§ Given request: Update the material from the line containing "Task: Claim the İstanbul google_maps lead" through the end, replacing "Claim" with "Accept" and changing nothing else. Omit the pictures from your answer.

--- begin ---

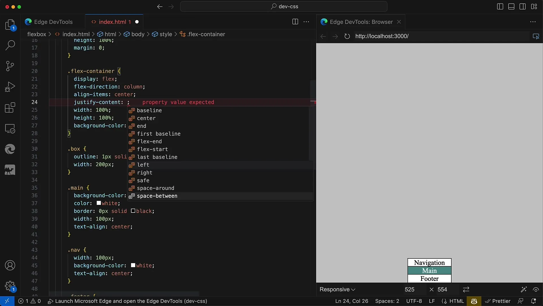543x306 pixels.
Task: Enable the Spaces 2 setting in status bar
Action: coord(387,301)
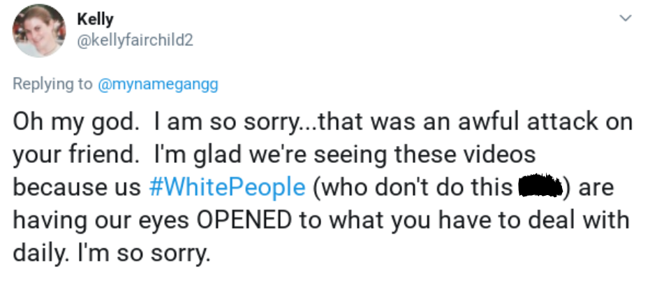The width and height of the screenshot is (657, 286).
Task: Click the blacked-out redacted word
Action: tap(541, 187)
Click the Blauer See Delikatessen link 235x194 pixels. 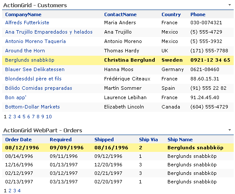click(35, 69)
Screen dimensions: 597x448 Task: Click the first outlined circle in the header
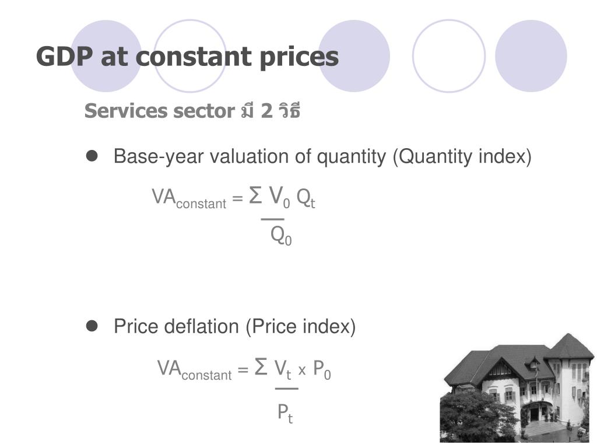[x=189, y=56]
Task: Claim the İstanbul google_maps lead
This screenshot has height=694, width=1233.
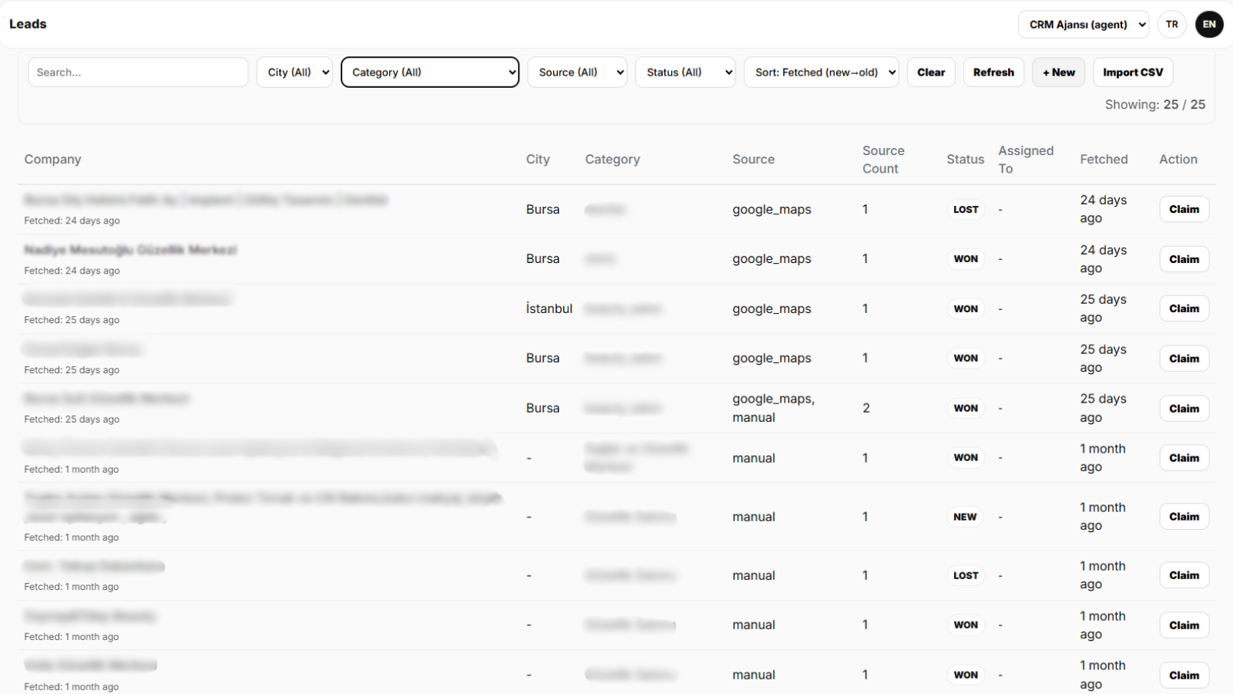Action: [x=1184, y=309]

--- end ---

§ Worked answer:
Task: Accept the İstanbul google_maps lead
This screenshot has height=694, width=1233.
Action: [x=1184, y=309]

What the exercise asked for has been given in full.